◆ **Reading passage**:
/---
So I'll concede that you make a LLM that will easily reproduce copyrighted material with simple descriptions and passwords, then I can see there being issues there. Similar to how if an author keeps spitting out blatant ripoffs of copyrighted works with a couple of words changed they'll get in trouble. But simply having used them in the training material is not itself a copyright violation. A robust LLM that has trained on lots of copyrighted materials but refuses to replicate them verbatim is not a copyright violation simply for having learned from them (which seems to be the primary objection that artists are having, not the actual reproduction of their work which I would agree is bad).

Indeed, I claim that's closer to description than analogy. An LLM is a way of encoding (lossily) a whole lot of textual data in a very opaque form, in a way that you can get much of that data out by giving fairly intuitive prompts.

From 17 USC 101

“Copies” are material objects, other than phonorecords, in which a work is fixed by any method now known or later developed, and from which the work can be perceived, reproduced, or otherwise communicated, either directly or with the aid of a machine or device.
\---
◆ **Material shown**:
/---
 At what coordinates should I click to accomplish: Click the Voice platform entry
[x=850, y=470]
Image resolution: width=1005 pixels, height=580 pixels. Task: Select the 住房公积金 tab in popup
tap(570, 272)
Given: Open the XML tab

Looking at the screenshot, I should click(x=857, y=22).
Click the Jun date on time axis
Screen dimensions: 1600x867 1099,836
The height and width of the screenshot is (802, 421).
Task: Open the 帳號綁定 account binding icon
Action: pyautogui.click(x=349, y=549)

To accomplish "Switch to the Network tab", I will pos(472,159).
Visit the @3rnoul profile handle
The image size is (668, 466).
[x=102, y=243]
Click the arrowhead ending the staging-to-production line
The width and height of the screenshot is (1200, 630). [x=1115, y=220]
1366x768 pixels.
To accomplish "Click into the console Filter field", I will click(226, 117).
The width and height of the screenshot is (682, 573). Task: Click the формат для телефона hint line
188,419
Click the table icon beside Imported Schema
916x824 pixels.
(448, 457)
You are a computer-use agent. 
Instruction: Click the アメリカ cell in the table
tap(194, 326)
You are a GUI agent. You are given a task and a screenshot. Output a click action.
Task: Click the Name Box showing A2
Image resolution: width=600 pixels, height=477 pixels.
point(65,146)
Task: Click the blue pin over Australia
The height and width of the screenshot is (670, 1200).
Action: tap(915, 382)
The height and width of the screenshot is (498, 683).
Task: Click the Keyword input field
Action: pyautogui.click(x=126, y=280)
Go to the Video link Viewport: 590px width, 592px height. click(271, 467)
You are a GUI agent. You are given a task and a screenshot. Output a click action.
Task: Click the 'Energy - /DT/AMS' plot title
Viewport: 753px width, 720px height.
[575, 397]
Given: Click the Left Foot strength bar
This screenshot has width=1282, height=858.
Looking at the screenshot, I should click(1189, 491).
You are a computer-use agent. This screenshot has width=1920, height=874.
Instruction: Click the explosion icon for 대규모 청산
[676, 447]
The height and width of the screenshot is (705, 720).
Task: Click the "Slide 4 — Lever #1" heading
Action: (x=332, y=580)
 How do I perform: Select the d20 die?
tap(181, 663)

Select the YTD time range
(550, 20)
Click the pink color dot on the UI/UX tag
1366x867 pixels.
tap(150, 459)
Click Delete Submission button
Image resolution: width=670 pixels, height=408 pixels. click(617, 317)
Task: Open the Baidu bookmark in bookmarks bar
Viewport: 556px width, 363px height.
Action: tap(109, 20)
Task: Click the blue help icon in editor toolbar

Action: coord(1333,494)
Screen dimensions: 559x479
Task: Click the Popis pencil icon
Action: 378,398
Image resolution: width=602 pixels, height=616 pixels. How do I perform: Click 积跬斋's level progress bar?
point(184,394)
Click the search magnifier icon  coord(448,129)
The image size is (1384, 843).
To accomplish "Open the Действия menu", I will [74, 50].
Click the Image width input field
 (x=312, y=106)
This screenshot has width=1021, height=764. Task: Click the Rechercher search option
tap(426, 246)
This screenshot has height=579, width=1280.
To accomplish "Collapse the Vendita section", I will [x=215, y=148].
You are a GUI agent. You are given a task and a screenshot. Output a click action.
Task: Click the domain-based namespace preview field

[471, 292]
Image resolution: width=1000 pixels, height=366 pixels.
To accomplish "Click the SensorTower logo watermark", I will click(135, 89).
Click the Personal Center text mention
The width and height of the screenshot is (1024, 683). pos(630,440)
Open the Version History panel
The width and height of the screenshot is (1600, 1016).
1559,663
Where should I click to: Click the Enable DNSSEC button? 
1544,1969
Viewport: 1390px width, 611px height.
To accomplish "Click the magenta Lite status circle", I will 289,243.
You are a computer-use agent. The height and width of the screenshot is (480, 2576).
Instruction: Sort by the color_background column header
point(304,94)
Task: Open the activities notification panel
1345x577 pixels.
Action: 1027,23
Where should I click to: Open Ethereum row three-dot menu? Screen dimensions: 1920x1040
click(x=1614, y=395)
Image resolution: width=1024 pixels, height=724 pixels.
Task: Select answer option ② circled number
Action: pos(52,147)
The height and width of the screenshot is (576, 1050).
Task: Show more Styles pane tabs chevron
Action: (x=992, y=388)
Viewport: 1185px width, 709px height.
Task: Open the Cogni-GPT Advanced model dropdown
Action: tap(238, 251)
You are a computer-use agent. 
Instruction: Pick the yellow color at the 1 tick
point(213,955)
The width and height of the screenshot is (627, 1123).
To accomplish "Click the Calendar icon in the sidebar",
\---
◆ **Task details**:
In the forum thread on LLMs and copyright above, copy the passage from "So I'll concede" to "agree is bad)." word for word.

◆ **Finished task**:
So I'll concede that you make a LLM that will easily reproduce copyrighted material with simple descriptions and passwords, then I can see there being issues there. Similar to how if an author keeps spitting out blatant ripoffs of copyrighted works with a couple of words changed they'll get in trouble. But simply having used them in the training material is not itself a copyright violation. A robust LLM that has trained on lots of copyrighted materials but refuses to replicate them verbatim is not a copyright violation simply for having learned from them (which seems to be the primary objection that artists are having, not the actual reproduction of their work which I would agree is bad).